NIAID CEIRS | Research Publication Commentary
The majority of influenza vaccines, including most annual seasonal vaccines and stockpiled vaccines against strains with pandemic potential, are produced in chicken eggs. These egg-based vaccines depend on a large supply of eggs, are time-consuming to produce, and cannot be administered to people with egg allergies. Cell-based vaccines, made by growing viruses in mammalian cells, offer several advantages over the current egg-based methods. These mammalian cells are readily available and can be rapidly cultured and used to produce influenza vaccine in the event of an outbreak. Moreover, the resulting vaccine can be safely administered to individuals with egg allergies. However, some vaccine virus strains grow poorly in cell culture, limiting the quantity and increasing the time necessary to produce the vaccine. To address these limitations, Dr. Jihui Ping and his colleagues from the Kawaoka group at the University of Wisconsin-Madison, part of the Center for Research on Influenza Pathogenesis (CRIP), undertook a comprehensive study to develop a vaccine “backbone” that can grow efficiently in cell culture systems.
An influenza vaccine strain is made up of the vaccine backbone (containing the six viral gene segments encoding the internal proteins) and the hemagglutinin (HA) and neuraminidase (NA) surface protein genes selected from the circulating virus. The ideal backbone for a cell culture-based influenza vaccine would confer increased growth in two common mammalian cell types – Madin-Darby canine kidney (MDCK) and African green monkey kidney (Vero) cells. The backbone should also support the production of high quantities of the HA protein, the main antigenic component in the vaccine that confers protection from influenza.
In this study, Ping and colleagues introduced random mutations into various gene segments of the influenza vaccine backbone in an attempt to boost the growth rate of the vaccine strain. The authors generated tens of thousands of individual variants, each possessing random amino acid changes in one or more viral proteins. Viruses containing the mutations were then passaged in MDCK and Vero cells, and those that produced more virus were selected for further analysis. In addition, the authors tested a number of mutations previously shown to increase the growth of different influenza virus strains. The lead candidate, PR8-HY#1, possesses seven amino acid mutations across five viral gene segments that contribute to increased virus growth. PR8-HY#1 was subsequently used as the backbone to study how well candidate vaccine strains grew in MDCK cells, Vero cells, and chicken eggs. The candidates included seasonal H1N1 and H3N2 strains as well as influenza viruses with pandemic potential (H5N1 and H7N9).

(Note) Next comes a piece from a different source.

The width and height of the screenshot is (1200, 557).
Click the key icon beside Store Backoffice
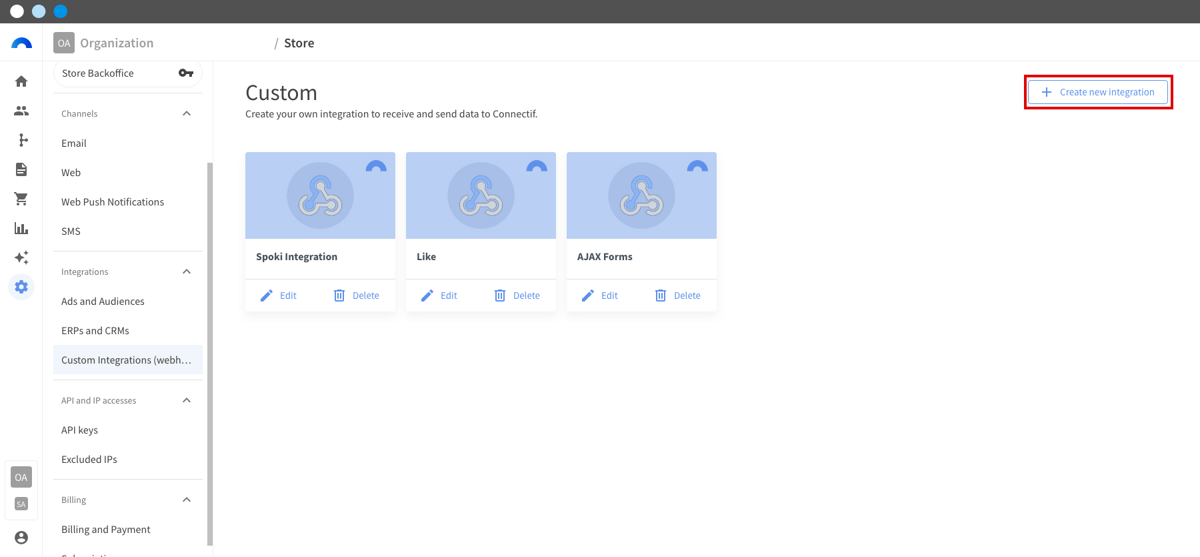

Using the PR8-HY backbone in cell culture, the seasonal vaccine strains and those with pandemic potential replicated to significantly higher levels than the control virus (up to 220-fold), depending on the cell type and virus strain. The increased virus titers were accompanied by an increase in production of the HA protein, the main antigenic component of an influenza vaccine. Moreover, the PR8-HY vaccine backbone increased vaccine virus titers and HA protein levels in chicken eggs, suggesting that this backbone could be useful to increase vaccine virus yields in the traditional egg-based method as well.
To test whether the mutations that confer increased virus yield affected the genetic stability of the virus, Ping and colleagues passaged PR8-HY virus in eggs and Vero cells. None of the high-yield mutations reverted to wild-type, nor were any additional mutations identified in the viral genome, suggesting that the yield-enhancing mutations are genetically stable thereby supporting the use of this virus backbone to produce influenza vaccine.
In this study, Ping and colleagues employed “gain-of-function experiments” – techniques that have the potential to confer increased replication, transmission, or virulence – to increase the growth rate of the vaccine strain. All experiments were completed before the U.S. Government announced a research pause on certain gain-of-function studies on 17 October 2014. Commenting on the significance of these findings, corresponding author Dr. Kawaoka stated that, “Our findings have the potential to increase vaccine virus yields significantly. Vaccine viruses that replicate efficiently are highly desired and could save millions of lives during a pandemic, when large amounts of novel vaccines have to be produced in the shortest time possible.” In summary, the high-yield PR8-HY vaccine virus backbone created by Ping and colleagues greatly improves the production of virus in cell culture-based systems and chicken eggs and could lead to faster and more efficient production of influenza vaccines.